Kevin Heffernan of the Canadian Society of Unconventional Resources was at the Fort St. John and District Chamber of Commerce luncheon today, speaking about the link between fracking and earthquakes. He argues that reading headlines about induced seismicity may raise some concerns, but that "context is everything".
"If you define earthquakes the right way, everything that we do as humans is causing earthquakes, we just can't detect them," he told the crowd. "These are very, very minor events that are occurring two kilometres under ground."
A recent study released by the Oil and Gas Commission found that fracking has caused several low-level earthquakes in the Horn River Basin.
Between April 2009 and December 2011, 38 were reported by Natural Resources Canada, and another 234 were recorded by seismographs in the Etsho and Kiwigana areas. The largest earthquake ever attributed to fracking in the Horn River Basin registered at a 3.8 on the Richter scale, but Heffernan says it's more typically to see "microseisms" in the minus three to zero magnitude.
He calls earthquakes a "badly misunderstood phenomenon", and points out that there are millions of these low-level seismic events every year which are induced by human activity.
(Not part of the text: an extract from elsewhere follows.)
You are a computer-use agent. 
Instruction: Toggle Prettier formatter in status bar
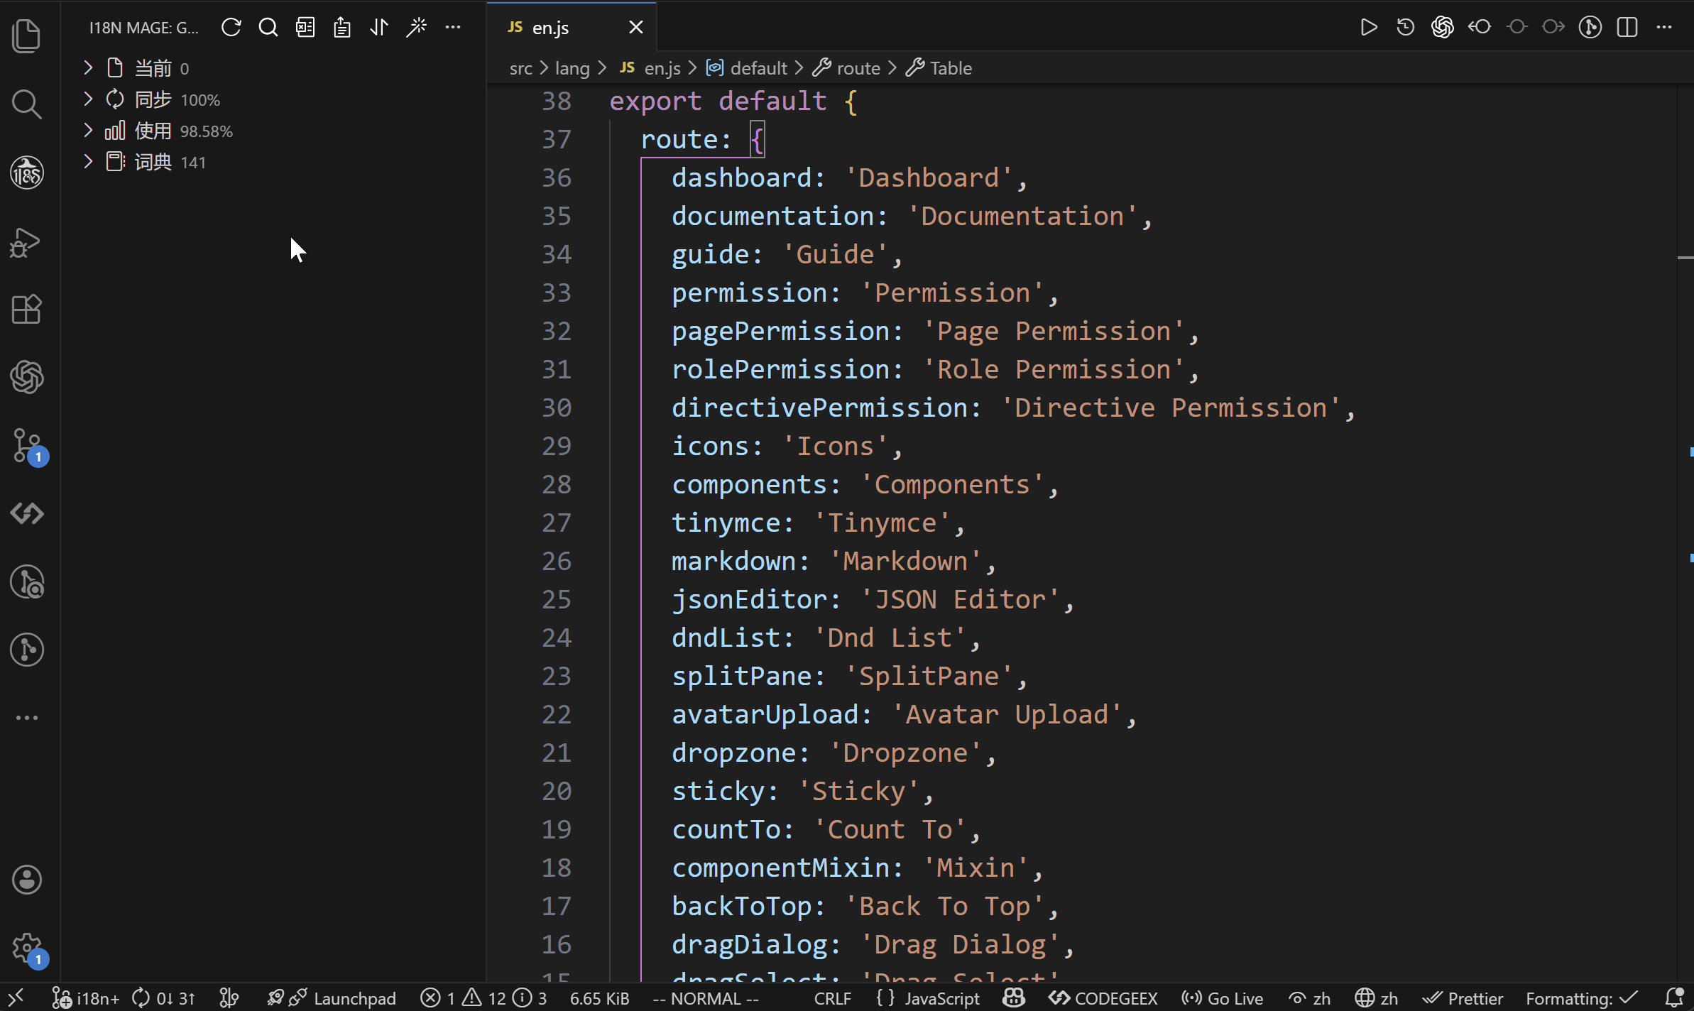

He adds that there was no risk to public safety or the environment from any of those events.
"We do lots of things as people that induce earthquakes," he says, like underground mining, dam construction, disposal wells and geothermal development. 40:30 "If it was me, I wouldn't get hung up about about induced seismicity."
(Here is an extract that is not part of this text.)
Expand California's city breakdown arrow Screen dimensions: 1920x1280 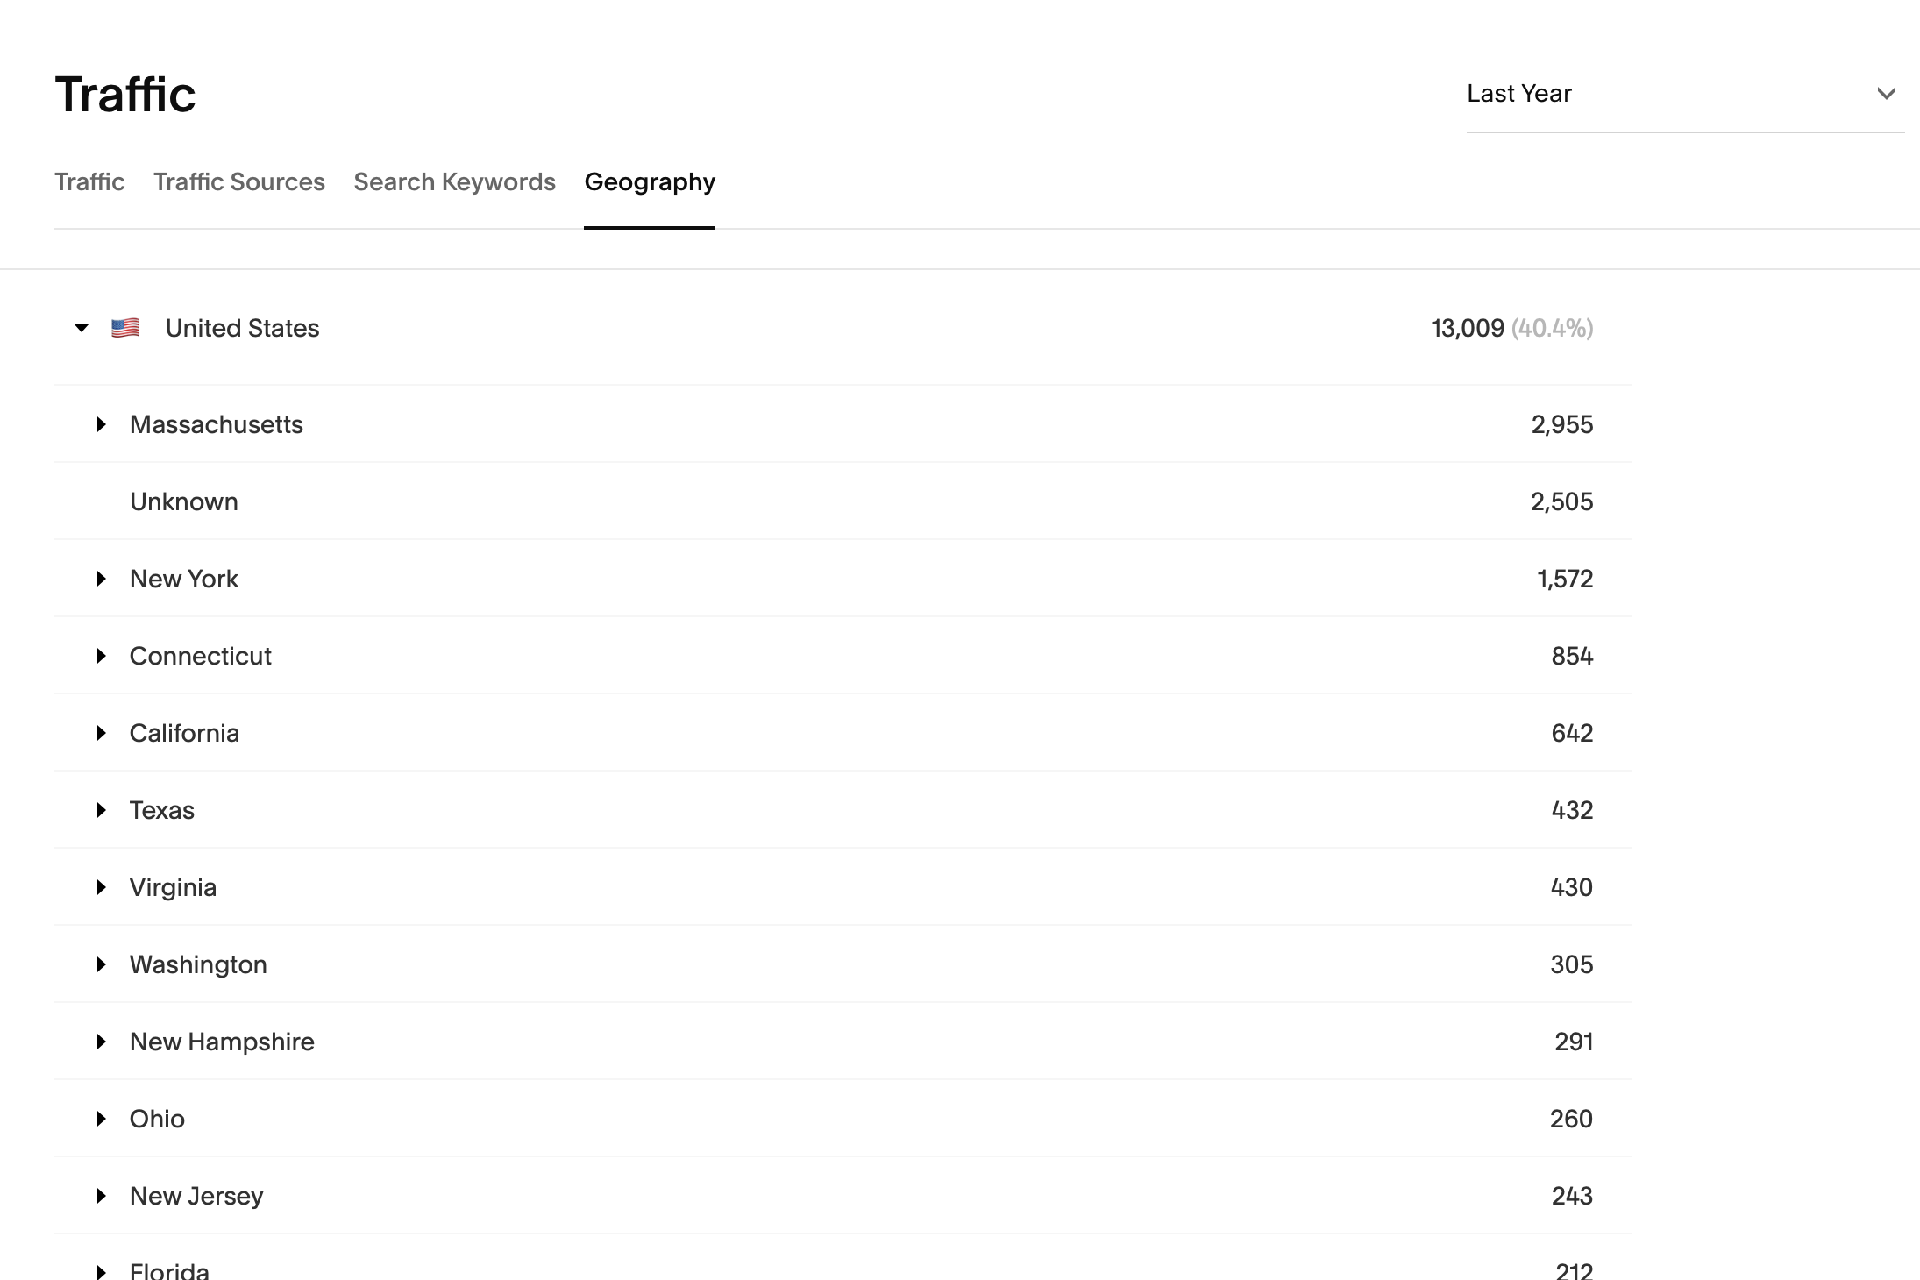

He maintains that there are bigger risks to worry about from the oil and gas industry, particularly problems that occur at the surface of well sites, like during the movement of chemicals and trucks.
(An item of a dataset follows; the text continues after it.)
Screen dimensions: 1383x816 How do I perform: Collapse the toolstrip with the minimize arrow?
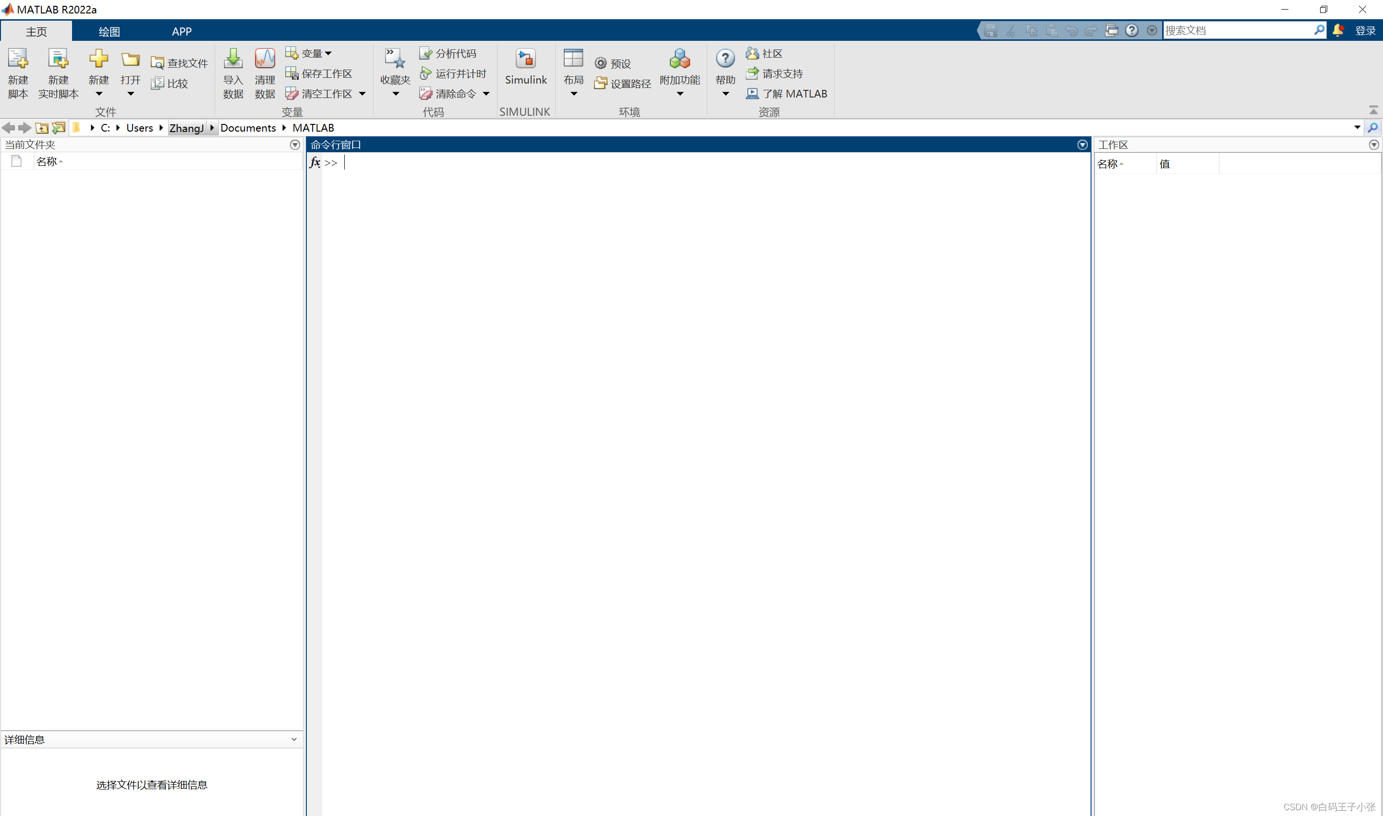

"That makes me a big proponent of multi-well pads, because it reduces the amount of men and materials and vehicles that are moving around the countryside, as well as reducing habitat fragmentation and pipelines."
Since the study, the Canadian Association of Petroleum Producers issued new guidelines to address the threat of earthquakes caused by fracking. The OGC also made seven recommendations, which include improving the accuracy of the Canadian National Seismograph Network in northeast B.C., performing geological and seismic assessments to identify pre-existing faulting, establishing induced seismicity monitoring and reporting Procedures and Requirements, and stationing ground motion sensors near selected northeast B.C. communities to quantify risk from ground motion.